» **Task requirements**: From the entries below, return only the lines starting at the one that contains "Task: Click the 添加行为 button in the Inspector" and ending at the one that contains "Screen dimensions: 1488x812", exactly as they stand.

» **Dataset extract**:
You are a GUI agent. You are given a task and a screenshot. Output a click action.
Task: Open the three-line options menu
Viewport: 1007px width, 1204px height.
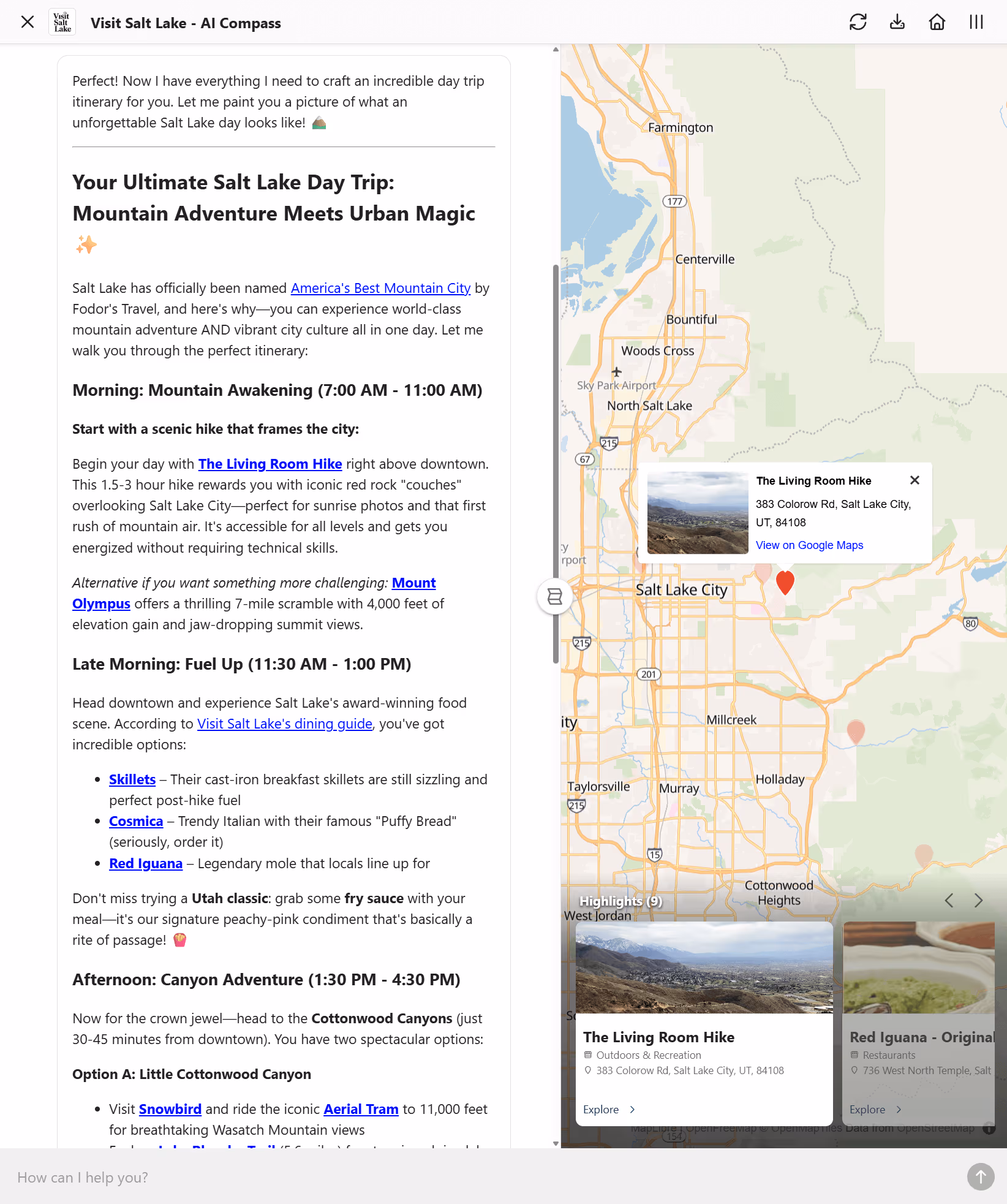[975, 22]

* * *

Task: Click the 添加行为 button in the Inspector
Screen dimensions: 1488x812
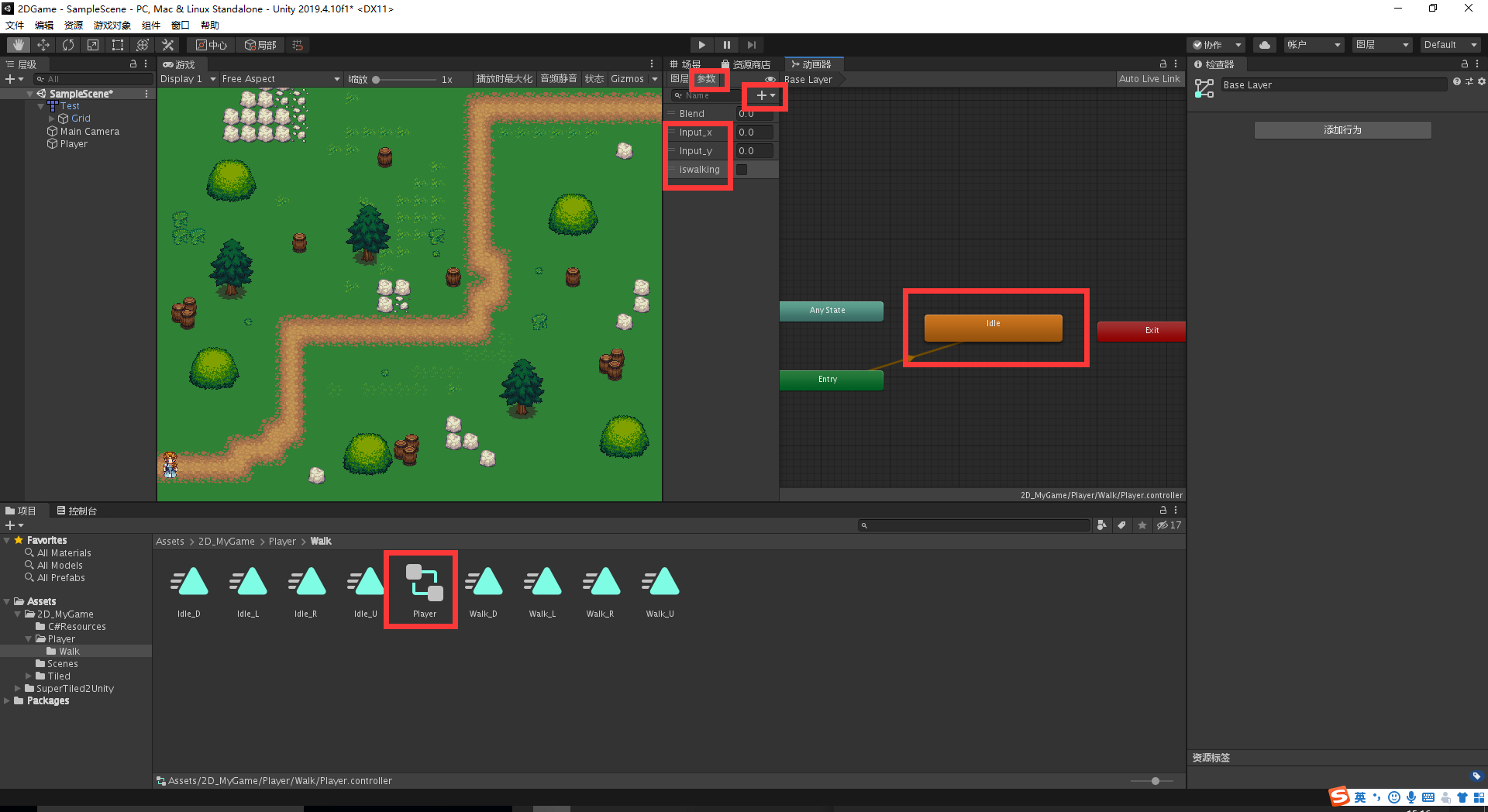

» **Output for this task**:
Task: Click the 添加行为 button in the Inspector
Screen dimensions: 1488x812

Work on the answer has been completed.